Exercise
Restate word for word the lines below, from the one containing "You are a GUI" through the final line, with no pictures included.

--- Supplied data Enclosed Below ---

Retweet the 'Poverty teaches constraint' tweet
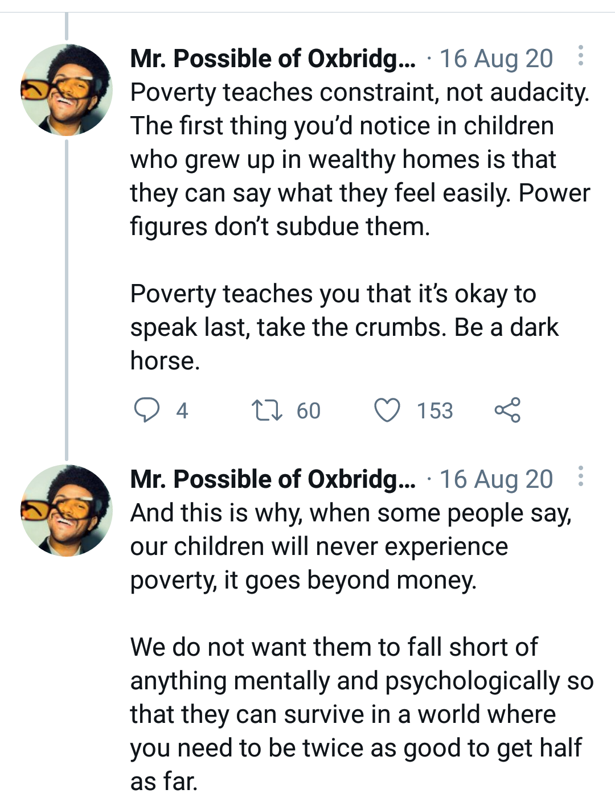The height and width of the screenshot is (806, 615). pyautogui.click(x=267, y=410)
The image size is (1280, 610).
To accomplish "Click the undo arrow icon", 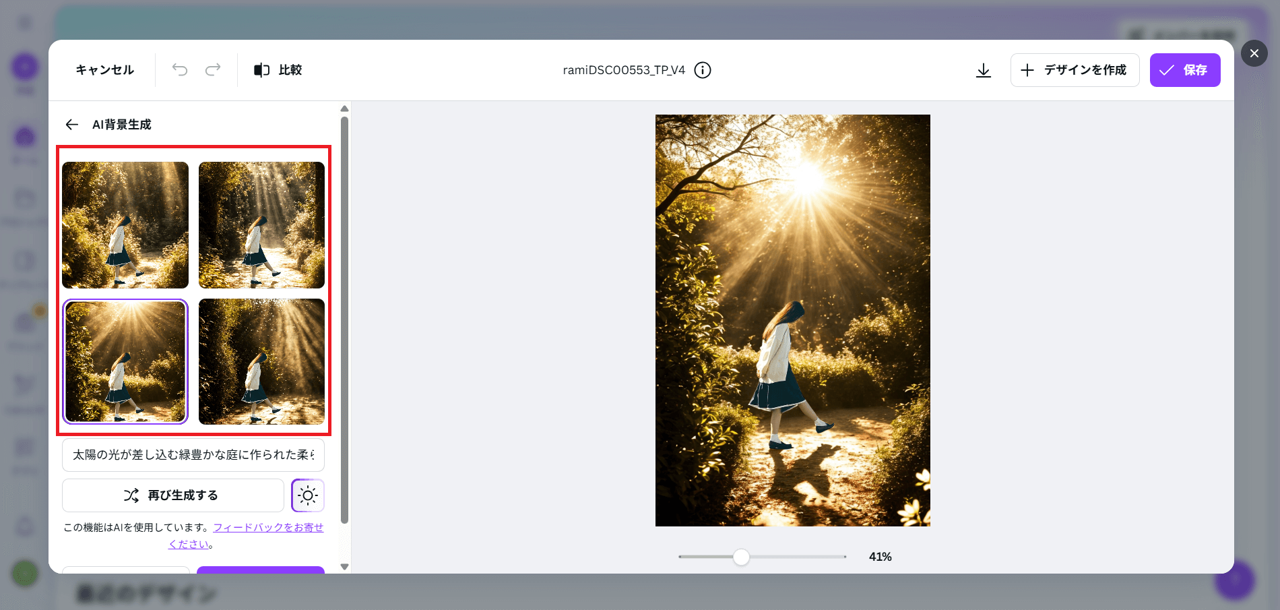I will (x=179, y=70).
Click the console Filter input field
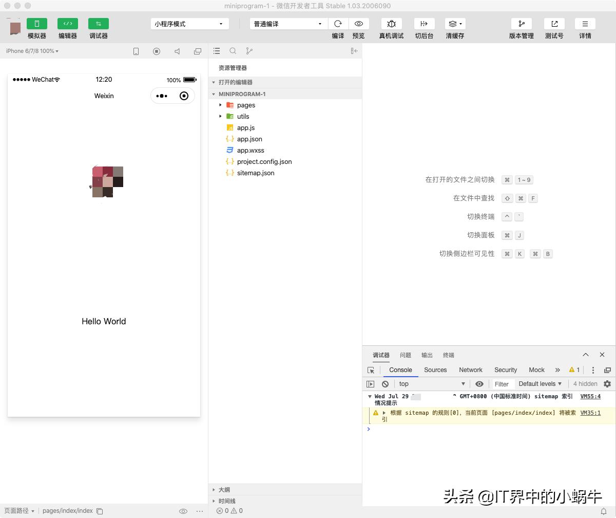Image resolution: width=616 pixels, height=518 pixels. tap(503, 384)
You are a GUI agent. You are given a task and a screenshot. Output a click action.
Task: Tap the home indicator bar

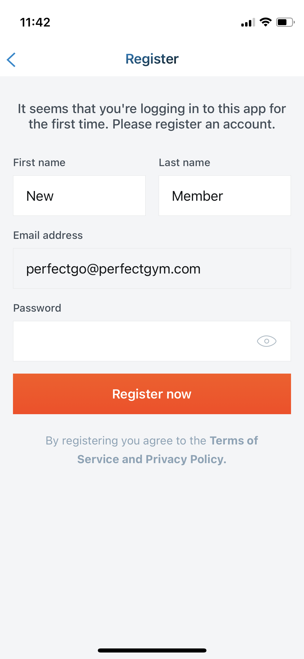[152, 650]

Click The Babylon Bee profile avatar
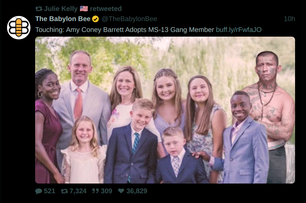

--- End of Enclosed Supplied data ---

Reply to the task
You are a GUI agent. You are given a task and a screenshot. Output a click action.
Task: Tap the home indicator bar

[152, 650]

Click The Babylon Bee profile avatar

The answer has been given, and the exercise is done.